Method: STS patients with at least two ICD-9 codes of 171.x on two different days between July 1, 2004 and March 30, 2014 were identified from the Truven MarketScan claims database. The first 171.x ICD-9 code was defined as index diagnosis. The control cohort was matched on age, gender, geographic region, health plan type, each ICD-9 code in the Charlson Comorbidity Index (CCI) (excluding all cancer codes) and employment status at the matched STS patient index date. Differences between factors during the 6-month pre-index period were tested by t-test for continuous variables and Chi-square or Fisher’s exact test for categorical variables.

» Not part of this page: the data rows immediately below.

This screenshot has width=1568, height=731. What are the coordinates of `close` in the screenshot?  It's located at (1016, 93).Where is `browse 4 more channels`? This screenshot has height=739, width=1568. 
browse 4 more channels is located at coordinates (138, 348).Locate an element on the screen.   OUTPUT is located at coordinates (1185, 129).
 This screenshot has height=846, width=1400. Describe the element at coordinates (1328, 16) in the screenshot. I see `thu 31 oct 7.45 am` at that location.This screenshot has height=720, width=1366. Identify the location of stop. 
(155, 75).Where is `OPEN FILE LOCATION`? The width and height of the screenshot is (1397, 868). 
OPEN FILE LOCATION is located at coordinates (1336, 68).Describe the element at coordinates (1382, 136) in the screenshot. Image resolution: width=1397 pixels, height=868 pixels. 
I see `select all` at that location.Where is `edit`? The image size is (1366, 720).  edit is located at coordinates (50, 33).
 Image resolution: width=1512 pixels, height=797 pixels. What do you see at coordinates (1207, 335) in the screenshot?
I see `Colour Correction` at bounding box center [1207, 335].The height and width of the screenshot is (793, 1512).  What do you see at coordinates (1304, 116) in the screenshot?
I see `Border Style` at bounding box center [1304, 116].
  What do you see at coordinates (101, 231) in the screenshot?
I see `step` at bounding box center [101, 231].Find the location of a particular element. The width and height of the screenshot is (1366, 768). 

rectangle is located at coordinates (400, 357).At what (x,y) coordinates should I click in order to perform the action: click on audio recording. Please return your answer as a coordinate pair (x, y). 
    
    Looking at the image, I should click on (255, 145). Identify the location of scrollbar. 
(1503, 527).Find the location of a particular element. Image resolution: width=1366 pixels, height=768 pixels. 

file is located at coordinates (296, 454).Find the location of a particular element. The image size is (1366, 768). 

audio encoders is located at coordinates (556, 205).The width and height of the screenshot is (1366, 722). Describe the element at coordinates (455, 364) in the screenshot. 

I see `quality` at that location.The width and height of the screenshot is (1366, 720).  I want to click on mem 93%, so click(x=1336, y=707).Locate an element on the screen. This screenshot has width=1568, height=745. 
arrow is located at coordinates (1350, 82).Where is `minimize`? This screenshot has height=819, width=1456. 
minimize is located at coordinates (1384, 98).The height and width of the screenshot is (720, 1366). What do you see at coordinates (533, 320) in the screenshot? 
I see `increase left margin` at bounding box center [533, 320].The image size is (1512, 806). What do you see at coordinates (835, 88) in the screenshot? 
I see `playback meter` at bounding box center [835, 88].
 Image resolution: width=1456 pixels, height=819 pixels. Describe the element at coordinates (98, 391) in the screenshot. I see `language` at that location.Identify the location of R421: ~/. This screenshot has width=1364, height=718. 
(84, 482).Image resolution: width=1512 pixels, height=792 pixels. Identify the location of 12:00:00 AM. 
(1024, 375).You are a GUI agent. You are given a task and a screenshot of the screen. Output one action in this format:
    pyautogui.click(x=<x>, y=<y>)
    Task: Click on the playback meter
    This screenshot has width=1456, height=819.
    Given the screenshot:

Result: Among 17009 eligible STS patients in the database, 7826 patients were able to be matched to a control. The matched population had a mean age of 57.8 (SD=16.9), 51.99% were male, and had a mean CCI of 0.4 (SD=0.8). A significantly greater (p<0.05, ≥5% difference) percentage of patients with STS had ICD-9 codes for neoplasms of uncertain behavior of the skin (15.15% vs 0.0% ), neoplasm of unspecified nature of bone soft tissue and skin (8.36% vs. 0%), actinic keratosis (8.70% vs. 1.37%), pain in soft tissues of limb (10.53% vs. 5.20%), local superficial swelling mass or lump (13.24% vs. 0.22%), and abdominal pain or swell mass (12.64% vs. 4.22%). A significantly greater (p<0.0001) percentage of STS patients had inpatient (15.55% vs. 7.67 %), ER (18.72% vs 14.58%) and physician visits (94.26% vs 91.26%).
Patients diagnosed with STS are significantly more likely to have health care visits and are more frequently diagnosed with conditions that may have similar presentation to STS than matched controls, supporting anecdotal evidence of challenges in reaching an accurate diagnosis. Further work is needed to improve the early detection and diagnosis of STS.